- Status: active
- Genre: Dance festival
- Location: Sarajevo
- Country: Bosnia and Herzegovina
- Years active: 2014 - present
- Website: interdancefest.com

= InterDance Fest =

Dance festival in Sarajevo, Bosnia

The InterDance Fest is the largest contemporary dance festival in Southeastern Europe. It is held in Sarajevo, Bosnia and Herzegovina. The festival was established in 2010 by the Aster Dance Club in cooperation with the Berlin Dance Institute, the World DanceSport Federation and the MTV Dance Europe television network.

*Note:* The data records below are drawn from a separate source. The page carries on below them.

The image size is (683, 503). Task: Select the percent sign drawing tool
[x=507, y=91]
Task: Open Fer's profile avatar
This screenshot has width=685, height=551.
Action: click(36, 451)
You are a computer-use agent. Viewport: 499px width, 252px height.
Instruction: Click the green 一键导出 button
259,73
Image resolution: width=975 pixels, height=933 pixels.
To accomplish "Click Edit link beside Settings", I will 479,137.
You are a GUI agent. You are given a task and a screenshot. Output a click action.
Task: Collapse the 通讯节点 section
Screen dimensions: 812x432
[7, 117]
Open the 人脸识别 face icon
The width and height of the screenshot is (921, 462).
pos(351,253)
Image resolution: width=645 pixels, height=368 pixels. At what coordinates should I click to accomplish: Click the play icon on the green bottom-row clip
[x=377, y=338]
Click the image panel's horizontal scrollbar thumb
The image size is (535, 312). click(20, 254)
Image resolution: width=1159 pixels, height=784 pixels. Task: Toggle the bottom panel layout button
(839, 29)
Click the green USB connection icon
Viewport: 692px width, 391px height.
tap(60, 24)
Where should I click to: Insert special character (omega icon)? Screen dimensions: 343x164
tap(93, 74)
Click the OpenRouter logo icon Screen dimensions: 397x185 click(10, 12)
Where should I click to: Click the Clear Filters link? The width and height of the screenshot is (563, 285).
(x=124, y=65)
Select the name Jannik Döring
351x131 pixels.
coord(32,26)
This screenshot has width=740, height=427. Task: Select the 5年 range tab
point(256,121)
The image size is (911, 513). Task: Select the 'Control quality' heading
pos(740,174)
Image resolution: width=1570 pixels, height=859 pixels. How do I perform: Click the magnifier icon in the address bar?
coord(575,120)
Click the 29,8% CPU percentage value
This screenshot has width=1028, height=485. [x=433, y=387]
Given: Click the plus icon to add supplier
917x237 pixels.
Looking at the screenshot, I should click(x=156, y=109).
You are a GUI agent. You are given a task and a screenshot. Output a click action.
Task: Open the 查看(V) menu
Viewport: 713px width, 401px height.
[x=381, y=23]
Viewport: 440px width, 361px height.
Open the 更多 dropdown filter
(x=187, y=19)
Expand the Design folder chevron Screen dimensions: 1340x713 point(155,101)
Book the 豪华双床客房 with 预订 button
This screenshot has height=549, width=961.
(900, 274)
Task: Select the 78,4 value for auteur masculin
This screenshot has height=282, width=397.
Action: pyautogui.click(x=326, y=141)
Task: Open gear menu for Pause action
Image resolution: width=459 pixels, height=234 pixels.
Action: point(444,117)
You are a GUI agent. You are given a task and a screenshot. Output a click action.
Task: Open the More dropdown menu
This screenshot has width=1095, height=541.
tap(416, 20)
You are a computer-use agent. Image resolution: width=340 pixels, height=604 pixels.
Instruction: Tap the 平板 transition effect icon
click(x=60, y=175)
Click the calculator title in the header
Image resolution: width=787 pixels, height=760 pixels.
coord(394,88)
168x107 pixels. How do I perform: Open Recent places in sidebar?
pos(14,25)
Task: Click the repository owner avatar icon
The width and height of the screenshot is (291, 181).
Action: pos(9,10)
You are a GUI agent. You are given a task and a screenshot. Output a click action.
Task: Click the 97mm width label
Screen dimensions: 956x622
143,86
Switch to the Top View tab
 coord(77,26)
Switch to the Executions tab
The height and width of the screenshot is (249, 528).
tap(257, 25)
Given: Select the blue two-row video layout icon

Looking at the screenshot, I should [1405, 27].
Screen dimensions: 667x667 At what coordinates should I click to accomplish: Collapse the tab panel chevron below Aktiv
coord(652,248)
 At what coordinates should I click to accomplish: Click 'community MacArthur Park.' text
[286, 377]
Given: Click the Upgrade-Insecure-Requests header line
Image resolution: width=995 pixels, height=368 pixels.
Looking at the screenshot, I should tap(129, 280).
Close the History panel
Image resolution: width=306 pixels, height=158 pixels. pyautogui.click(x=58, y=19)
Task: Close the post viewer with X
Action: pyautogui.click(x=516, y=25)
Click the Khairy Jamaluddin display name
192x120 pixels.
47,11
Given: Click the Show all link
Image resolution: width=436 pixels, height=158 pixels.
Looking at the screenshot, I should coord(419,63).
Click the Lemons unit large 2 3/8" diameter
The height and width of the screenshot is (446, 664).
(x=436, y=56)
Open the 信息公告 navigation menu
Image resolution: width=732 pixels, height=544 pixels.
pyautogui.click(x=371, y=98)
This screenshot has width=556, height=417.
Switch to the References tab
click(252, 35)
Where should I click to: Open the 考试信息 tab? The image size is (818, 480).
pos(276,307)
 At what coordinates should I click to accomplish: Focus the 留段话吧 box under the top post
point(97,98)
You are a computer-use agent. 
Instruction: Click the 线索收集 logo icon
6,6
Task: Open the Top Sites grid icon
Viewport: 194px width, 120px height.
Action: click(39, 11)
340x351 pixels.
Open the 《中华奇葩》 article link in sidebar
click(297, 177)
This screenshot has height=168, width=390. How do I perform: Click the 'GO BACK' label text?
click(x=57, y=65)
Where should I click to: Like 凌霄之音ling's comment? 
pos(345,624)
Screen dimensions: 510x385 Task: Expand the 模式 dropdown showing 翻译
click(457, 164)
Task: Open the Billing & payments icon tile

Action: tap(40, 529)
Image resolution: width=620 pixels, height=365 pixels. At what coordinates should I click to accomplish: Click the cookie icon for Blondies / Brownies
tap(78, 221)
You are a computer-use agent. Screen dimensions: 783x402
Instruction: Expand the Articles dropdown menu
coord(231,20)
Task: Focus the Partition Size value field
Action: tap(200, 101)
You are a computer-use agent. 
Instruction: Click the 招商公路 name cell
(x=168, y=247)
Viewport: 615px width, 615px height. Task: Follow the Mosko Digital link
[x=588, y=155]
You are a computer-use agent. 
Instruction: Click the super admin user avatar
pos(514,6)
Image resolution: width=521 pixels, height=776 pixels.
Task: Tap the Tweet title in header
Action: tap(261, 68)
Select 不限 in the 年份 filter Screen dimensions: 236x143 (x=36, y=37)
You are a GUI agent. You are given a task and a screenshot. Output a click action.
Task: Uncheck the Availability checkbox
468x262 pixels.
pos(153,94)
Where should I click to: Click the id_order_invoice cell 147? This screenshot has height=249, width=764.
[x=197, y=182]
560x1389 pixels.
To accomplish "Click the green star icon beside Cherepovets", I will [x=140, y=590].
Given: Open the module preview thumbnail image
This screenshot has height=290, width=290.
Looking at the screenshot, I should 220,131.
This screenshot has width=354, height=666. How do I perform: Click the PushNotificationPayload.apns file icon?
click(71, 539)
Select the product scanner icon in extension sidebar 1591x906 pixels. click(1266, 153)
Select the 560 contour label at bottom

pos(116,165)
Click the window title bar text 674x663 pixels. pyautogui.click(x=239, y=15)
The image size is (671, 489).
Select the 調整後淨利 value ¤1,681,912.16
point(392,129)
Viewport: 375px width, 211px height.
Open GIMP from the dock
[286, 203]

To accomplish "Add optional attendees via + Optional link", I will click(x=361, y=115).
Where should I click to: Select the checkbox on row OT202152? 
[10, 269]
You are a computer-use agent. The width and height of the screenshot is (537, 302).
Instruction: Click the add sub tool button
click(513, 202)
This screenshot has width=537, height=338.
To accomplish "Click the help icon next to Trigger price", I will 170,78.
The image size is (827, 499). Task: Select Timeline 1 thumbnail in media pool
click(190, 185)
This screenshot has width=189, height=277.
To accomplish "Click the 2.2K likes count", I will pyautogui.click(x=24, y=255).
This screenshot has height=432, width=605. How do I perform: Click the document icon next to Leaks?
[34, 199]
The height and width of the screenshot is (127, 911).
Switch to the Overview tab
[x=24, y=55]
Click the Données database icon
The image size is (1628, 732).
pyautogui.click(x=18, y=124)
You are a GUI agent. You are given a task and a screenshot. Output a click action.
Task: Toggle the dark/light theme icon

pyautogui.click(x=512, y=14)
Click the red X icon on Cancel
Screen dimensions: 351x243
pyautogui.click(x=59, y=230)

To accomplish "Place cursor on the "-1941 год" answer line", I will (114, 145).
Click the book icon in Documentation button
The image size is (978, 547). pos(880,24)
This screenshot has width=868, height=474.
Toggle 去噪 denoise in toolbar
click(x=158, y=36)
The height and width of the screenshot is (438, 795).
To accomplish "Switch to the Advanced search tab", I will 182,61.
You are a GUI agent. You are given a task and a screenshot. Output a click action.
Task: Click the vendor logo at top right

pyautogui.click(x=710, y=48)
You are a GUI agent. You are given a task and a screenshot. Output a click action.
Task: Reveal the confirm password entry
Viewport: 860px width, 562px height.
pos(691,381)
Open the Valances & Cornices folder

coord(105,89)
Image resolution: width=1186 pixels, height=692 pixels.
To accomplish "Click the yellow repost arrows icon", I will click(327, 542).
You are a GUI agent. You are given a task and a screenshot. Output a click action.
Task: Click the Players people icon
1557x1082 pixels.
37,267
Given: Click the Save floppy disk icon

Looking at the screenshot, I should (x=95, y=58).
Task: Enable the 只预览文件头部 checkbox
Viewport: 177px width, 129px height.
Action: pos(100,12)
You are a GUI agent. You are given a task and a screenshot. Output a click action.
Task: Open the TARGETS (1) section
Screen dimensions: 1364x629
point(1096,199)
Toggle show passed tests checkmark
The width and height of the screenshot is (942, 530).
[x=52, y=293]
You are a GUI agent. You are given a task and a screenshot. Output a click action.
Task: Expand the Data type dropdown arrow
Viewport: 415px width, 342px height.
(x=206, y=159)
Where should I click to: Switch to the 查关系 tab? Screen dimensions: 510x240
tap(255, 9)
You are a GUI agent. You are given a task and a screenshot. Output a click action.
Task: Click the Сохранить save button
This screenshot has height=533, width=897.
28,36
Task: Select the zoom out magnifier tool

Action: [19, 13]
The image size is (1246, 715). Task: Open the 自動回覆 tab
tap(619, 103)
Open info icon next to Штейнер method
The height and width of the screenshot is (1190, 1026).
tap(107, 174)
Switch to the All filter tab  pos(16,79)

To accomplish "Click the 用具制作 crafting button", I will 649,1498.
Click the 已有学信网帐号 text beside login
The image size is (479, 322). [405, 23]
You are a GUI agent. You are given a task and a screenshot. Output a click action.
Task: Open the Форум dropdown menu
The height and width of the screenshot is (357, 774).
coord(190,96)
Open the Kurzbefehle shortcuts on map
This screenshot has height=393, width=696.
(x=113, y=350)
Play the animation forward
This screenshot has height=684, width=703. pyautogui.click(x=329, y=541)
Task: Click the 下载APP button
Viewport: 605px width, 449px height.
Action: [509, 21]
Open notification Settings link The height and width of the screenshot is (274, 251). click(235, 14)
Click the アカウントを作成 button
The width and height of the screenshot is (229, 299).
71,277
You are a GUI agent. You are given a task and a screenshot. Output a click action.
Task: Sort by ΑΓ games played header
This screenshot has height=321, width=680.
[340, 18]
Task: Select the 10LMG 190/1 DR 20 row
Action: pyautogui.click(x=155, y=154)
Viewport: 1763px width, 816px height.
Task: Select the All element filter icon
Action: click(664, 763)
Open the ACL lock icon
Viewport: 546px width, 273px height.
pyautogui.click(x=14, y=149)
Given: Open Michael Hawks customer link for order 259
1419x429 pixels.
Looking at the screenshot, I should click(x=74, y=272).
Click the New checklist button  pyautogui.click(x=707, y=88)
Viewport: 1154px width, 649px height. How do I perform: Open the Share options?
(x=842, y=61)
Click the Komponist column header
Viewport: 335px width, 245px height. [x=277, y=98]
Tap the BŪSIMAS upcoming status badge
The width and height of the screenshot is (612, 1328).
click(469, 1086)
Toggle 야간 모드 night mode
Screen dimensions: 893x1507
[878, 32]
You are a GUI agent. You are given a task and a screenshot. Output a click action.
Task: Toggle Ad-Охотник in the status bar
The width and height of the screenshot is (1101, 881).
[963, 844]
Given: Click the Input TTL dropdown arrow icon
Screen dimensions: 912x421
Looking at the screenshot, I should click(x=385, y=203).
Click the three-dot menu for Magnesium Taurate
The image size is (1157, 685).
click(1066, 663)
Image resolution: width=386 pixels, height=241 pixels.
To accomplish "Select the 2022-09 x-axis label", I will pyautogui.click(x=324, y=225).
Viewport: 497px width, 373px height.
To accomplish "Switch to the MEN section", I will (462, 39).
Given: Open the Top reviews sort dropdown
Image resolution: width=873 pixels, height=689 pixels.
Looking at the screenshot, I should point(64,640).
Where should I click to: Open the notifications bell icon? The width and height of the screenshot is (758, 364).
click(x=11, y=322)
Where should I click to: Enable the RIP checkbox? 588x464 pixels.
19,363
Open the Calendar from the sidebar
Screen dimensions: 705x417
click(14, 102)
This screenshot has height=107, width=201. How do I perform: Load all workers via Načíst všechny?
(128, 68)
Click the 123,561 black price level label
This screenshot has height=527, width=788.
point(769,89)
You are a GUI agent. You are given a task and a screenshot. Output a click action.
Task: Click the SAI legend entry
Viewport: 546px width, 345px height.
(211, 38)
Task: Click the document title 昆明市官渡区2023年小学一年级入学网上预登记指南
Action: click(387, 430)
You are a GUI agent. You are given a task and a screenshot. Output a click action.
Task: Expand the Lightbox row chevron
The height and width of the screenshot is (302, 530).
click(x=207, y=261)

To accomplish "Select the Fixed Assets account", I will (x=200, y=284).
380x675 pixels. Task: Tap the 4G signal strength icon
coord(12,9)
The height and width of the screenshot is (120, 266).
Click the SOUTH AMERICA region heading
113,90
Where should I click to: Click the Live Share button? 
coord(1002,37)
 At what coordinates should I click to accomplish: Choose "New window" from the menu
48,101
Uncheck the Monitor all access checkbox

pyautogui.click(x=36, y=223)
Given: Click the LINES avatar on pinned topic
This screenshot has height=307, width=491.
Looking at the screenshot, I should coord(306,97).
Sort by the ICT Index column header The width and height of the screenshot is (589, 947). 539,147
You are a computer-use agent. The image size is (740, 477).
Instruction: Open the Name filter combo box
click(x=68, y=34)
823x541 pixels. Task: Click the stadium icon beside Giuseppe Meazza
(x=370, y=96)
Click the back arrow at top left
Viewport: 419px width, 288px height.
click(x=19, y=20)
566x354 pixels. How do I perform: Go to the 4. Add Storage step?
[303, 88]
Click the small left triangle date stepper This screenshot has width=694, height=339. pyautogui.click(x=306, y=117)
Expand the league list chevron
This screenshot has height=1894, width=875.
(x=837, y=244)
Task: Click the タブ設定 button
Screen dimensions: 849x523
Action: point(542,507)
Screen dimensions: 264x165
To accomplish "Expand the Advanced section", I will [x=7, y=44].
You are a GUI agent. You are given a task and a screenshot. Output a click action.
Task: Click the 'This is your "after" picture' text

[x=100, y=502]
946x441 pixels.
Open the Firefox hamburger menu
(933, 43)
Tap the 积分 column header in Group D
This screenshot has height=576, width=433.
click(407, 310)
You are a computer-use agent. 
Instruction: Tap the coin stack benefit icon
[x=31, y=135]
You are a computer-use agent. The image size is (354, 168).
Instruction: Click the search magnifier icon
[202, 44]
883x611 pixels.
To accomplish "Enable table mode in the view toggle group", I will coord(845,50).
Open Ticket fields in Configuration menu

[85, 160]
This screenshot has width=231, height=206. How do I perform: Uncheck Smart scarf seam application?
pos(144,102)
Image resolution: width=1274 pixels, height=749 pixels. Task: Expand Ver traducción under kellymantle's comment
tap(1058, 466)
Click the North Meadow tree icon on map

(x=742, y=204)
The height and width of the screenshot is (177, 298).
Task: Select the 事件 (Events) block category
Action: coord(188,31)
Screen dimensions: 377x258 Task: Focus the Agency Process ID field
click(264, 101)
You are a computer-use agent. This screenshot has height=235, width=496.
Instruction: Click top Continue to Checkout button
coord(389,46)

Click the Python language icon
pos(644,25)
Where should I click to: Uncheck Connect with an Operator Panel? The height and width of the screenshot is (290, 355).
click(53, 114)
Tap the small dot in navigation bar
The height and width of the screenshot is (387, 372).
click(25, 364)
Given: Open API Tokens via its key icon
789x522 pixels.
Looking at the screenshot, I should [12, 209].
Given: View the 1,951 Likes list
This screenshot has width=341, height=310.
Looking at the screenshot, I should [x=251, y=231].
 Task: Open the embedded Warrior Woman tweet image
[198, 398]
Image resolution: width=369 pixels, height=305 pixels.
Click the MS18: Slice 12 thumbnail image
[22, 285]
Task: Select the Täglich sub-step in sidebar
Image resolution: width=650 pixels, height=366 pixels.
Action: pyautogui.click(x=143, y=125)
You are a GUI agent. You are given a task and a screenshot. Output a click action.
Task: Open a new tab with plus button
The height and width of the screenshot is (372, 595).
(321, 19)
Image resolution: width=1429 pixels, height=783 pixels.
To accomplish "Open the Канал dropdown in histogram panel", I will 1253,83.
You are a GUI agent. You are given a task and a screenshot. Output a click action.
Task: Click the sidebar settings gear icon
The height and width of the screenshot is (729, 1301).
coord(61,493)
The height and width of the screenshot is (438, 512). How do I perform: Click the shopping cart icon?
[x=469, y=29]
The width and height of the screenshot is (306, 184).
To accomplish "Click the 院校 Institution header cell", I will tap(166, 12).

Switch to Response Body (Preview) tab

It is open to contestants from the ages of 6 to 50, but also showcases non-competitive performers above the age of 50. It consists of competitive and non-competitive programmes that include Hip Hop, Jazz Dance, Street dance, Disco, Breakdancing, West Coast Swing, Electric Boogie, Salsa, Argentine tango, Mambo, Cha-cha-cha, Majorette performances, Cheerleading, Zumba, Belly Dance and others. The festival also hosts the European Salsa Championships. The 2017 edition hosted over 4,000 performers representing 84 international dance clubs from 46 different countries.

==History==
The Aster Dance Club was founded in 1986 in Sarajevo, then part of SFR Yugoslavia and was named after American dancer, choreographer and actor, Fred Astaire. It was originally part of the Slobodan Princip "Seljo" Student Cultural Club. The club was a founding member of the Bosnian Dance Federation, but ceased to exist in 2000. In 2014 the club was reestablished by former members. That same year it founded the festival in cooperation with the acclaimed Berlin Dance Institute, the World DanceSport Federation and MTV Dance Europe. In 2017, the organizers signed a cooperation agreement with the 2019 European Youth Olympic Winter Festival.

==Format==
The festival is organized in April and lasts for three days. Its format is 19 competitive and 7 non-competitive dance programmes that are held for the first two days of the festival and represent contemporary dance styles from four different continents. The third day, organized in cooperation with the International Dance Organization, is reserved for programmes that fall under performing arts: tap dance, musical theatre, contemporary ballet, lyrical dance and concert dance. Numerous panels of international judges decide on the winner of each competitive programme.